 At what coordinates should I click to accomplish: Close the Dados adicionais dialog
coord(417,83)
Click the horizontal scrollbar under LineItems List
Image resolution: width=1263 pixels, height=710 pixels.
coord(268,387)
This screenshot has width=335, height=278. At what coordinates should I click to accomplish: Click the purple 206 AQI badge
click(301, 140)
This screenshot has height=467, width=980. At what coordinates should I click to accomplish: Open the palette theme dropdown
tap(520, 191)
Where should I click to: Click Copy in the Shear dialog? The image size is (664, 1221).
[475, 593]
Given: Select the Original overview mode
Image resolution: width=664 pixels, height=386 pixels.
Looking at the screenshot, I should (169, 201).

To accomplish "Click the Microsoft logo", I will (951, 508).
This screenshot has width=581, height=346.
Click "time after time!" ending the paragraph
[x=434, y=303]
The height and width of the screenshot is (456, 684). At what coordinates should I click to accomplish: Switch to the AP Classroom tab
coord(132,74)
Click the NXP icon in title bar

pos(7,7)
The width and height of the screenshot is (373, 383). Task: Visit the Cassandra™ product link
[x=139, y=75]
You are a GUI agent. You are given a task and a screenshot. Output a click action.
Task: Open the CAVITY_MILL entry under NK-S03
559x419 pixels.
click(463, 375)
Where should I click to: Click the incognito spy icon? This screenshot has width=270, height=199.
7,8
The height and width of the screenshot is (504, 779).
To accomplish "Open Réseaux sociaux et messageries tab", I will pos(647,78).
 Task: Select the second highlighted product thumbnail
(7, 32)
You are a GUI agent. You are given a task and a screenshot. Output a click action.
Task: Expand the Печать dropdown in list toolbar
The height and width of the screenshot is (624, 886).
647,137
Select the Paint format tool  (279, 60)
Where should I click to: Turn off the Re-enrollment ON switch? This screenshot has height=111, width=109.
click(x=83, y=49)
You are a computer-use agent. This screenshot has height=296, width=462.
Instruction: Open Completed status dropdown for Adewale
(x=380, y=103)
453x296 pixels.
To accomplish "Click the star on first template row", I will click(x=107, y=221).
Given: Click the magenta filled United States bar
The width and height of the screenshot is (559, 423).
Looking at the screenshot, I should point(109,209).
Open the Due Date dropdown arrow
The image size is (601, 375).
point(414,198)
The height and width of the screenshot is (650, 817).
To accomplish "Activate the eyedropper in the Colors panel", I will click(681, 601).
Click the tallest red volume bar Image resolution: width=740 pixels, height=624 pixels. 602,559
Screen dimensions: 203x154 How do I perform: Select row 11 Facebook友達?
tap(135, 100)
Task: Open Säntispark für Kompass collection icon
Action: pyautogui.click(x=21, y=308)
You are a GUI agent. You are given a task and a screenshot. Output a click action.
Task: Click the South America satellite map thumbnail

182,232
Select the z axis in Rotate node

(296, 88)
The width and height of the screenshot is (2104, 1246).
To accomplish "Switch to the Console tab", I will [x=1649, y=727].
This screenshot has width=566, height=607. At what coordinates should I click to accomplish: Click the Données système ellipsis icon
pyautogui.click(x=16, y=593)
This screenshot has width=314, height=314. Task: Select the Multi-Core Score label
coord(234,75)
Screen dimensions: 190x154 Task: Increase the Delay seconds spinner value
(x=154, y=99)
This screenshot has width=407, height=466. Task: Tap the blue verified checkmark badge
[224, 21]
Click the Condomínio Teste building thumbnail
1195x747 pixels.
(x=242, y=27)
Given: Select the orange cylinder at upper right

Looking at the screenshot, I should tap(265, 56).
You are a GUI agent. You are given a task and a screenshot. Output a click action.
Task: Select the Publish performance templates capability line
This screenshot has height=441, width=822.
^^^^
▸ **Aim of the task**
In the data above, change "GUI agent" to "desktop assistant" everywhere it occurs, and leave all other text unchanged.

▸ **The output**
 At what coordinates should I click to accomplish: Close the Dados adicionais dialog
coord(417,83)
Click the horizontal scrollbar under LineItems List
Image resolution: width=1263 pixels, height=710 pixels.
coord(268,387)
This screenshot has width=335, height=278. At what coordinates should I click to accomplish: Click the purple 206 AQI badge
click(301, 140)
This screenshot has height=467, width=980. At what coordinates should I click to accomplish: Open the palette theme dropdown
tap(520, 191)
Where should I click to: Click Copy in the Shear dialog? The image size is (664, 1221).
[475, 593]
Given: Select the Original overview mode
Image resolution: width=664 pixels, height=386 pixels.
Looking at the screenshot, I should (169, 201).

To accomplish "Click the Microsoft logo", I will (951, 508).
This screenshot has width=581, height=346.
Click "time after time!" ending the paragraph
[x=434, y=303]
The height and width of the screenshot is (456, 684). At what coordinates should I click to accomplish: Switch to the AP Classroom tab
coord(132,74)
Click the NXP icon in title bar

pos(7,7)
The width and height of the screenshot is (373, 383). Task: Visit the Cassandra™ product link
[x=139, y=75]
You are a desktop assistant. You are given a task and a screenshot. Output a click action.
Task: Open the CAVITY_MILL entry under NK-S03
559x419 pixels.
click(463, 375)
Where should I click to: Click the incognito spy icon? This screenshot has width=270, height=199.
7,8
The height and width of the screenshot is (504, 779).
To accomplish "Open Réseaux sociaux et messageries tab", I will pos(647,78).
 Task: Select the second highlighted product thumbnail
(7, 32)
You are a desktop assistant. You are given a task and a screenshot. Output a click action.
Task: Expand the Печать dropdown in list toolbar
The height and width of the screenshot is (624, 886).
647,137
Select the Paint format tool  (279, 60)
Where should I click to: Turn off the Re-enrollment ON switch? This screenshot has height=111, width=109.
click(x=83, y=49)
You are a computer-use agent. This screenshot has height=296, width=462.
Instruction: Open Completed status dropdown for Adewale
(x=380, y=103)
453x296 pixels.
To accomplish "Click the star on first template row", I will click(x=107, y=221).
Given: Click the magenta filled United States bar
The width and height of the screenshot is (559, 423).
Looking at the screenshot, I should point(109,209).
Open the Due Date dropdown arrow
The image size is (601, 375).
point(414,198)
The height and width of the screenshot is (650, 817).
To accomplish "Activate the eyedropper in the Colors panel", I will click(681, 601).
Click the tallest red volume bar Image resolution: width=740 pixels, height=624 pixels. 602,559
Screen dimensions: 203x154 How do I perform: Select row 11 Facebook友達?
tap(135, 100)
Task: Open Säntispark für Kompass collection icon
Action: pyautogui.click(x=21, y=308)
You are a desktop assistant. You are given a task and a screenshot. Output a click action.
Task: Click the South America satellite map thumbnail

182,232
Select the z axis in Rotate node

(296, 88)
The width and height of the screenshot is (2104, 1246).
To accomplish "Switch to the Console tab", I will [x=1649, y=727].
This screenshot has width=566, height=607. At what coordinates should I click to accomplish: Click the Données système ellipsis icon
pyautogui.click(x=16, y=593)
This screenshot has width=314, height=314. Task: Select the Multi-Core Score label
coord(234,75)
Screen dimensions: 190x154 Task: Increase the Delay seconds spinner value
(x=154, y=99)
This screenshot has width=407, height=466. Task: Tap the blue verified checkmark badge
[224, 21]
Click the Condomínio Teste building thumbnail
1195x747 pixels.
(x=242, y=27)
Given: Select the orange cylinder at upper right

Looking at the screenshot, I should tap(265, 56).
You are a desktop assistant. You are given a task and a screenshot. Output a click action.
Task: Select the Publish performance templates capability line
This screenshot has height=441, width=822.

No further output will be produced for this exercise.